New feature for TileDB-SOMA 1.15:

  • Arrays will have a shape
  • Reads and writes are bounds-checked against the shape
  • This retains its value regardless of which values of a sparse array are or are not actually occupied
  • Users can resize
  • The used_shape accessor will be deprecated in TileDB-SOMA 1.13, and slated for removal in TileDB-SOMA 1.14.

Compatiblity:

This will now require users to do an explicit resize before appending/growing TileDB-SOMA Experiments.

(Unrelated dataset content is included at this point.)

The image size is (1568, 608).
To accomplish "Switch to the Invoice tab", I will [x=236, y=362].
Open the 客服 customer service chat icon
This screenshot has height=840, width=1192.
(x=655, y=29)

Guidance in the form of example notebooks will be provided.

Tracking

See also: [sc-41074] and [sc-51048].

Scheduling

Support arrives in TileDB Core 2.25. Deprecations for TileDB-SOMA will be released with 1.13. Full support within TileDB-SOMA will be release in 1.14.

Details

SOMA API mods as we've discussed in a Google doc are as follows.

SOMADataFrame

  • create: Retain the domain argument
    • Issue:
      • Core has a (lo, hi) tuple per dim, e.g. (0,99) or (10,19)
      • SOMA has count per dim, with 0 implicit: e.g. 100 or 20
      • For SparseNDArray and DenseNDArray core can have (lo, hi) and SOMA can have count
      • For DataFrame there can be multiple dims --- default is a single soma_joinid
      • That could be treated either in (lo, hi) fashion or count fashion
      • However additional dims (e.g. cell_type) can be on any type, including strings, floats, etc. where there is no implicit lo=0
      • Therefore we need to keep the current SOMA API wherein DataFrame takes a domain argument (in (lo, hi) fashion) and not a shape argument (in count fashion)

SparseNDArray and DenseNDArray

  • create
    • Have an optional shape argument which is of type Tuple[Int,...] where each element is the cell count of the corresponding dimension
      • If unsupplied, or if supplied but None in any slot: use the minimum 0 in each slot – nothing larger makes sense since we will not support downsize
    • User guidance should make clear that it will not be possible to create an ‘old’ style array with the ‘new style’ API. (See also the upgrade logic below.)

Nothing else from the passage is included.